Every year, different industry groups, consultants and government entities publish their lists of “Top Locations for Business” (Cities, States & Countries). While the intent is good, and the methodology sound, there is significant fault in the findings and corporations should only use them as a comparative starting point.
The data points are solid: Accessibility, cost of living, quality of life, availability of labor, tax costs, availability and cost of real estate, etc. However, the vast majority of this information is pulled from government studies that, at release are already out of date.
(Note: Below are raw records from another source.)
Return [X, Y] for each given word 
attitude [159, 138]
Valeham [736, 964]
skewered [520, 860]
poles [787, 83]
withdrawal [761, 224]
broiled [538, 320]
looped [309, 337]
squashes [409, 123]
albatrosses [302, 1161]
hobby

It also creates somewhat of a “Lemming mentality.” I.E- A bunch of customer service center operators hear that Jacksonville is a great location for their business model, so they open facilities there, only to find that labor costs and availability have been driven up and down dramatically by this influx, making them no longer suitable locations.
This year’s lists of “Best U.S. States for Business” have several that made the cut on multiple publishers’ lists:
- Arizona
- Florida
- Georgia
- Indiana
- North Carolina
- South Carolina
- Tennessee
- Texas
- Virginia
These are all fine locations for business. However, you need to dig much deeper in order to identify the best site for your business, particularly for long term success. For starters, there are huge variances from city to city within these states. Beyond that, your company’s business plan and needs can vary widely from those of companies in other industries, and even of those in your industry.
Once you have your site selection criteria identified, use the widely published studies as an initial guidepost, then create site selection criteria that are specific to your company’s needs and develop your own, custom MSA study. This will yield far better results and keep your business’s new location performing at peak levels for many years to come.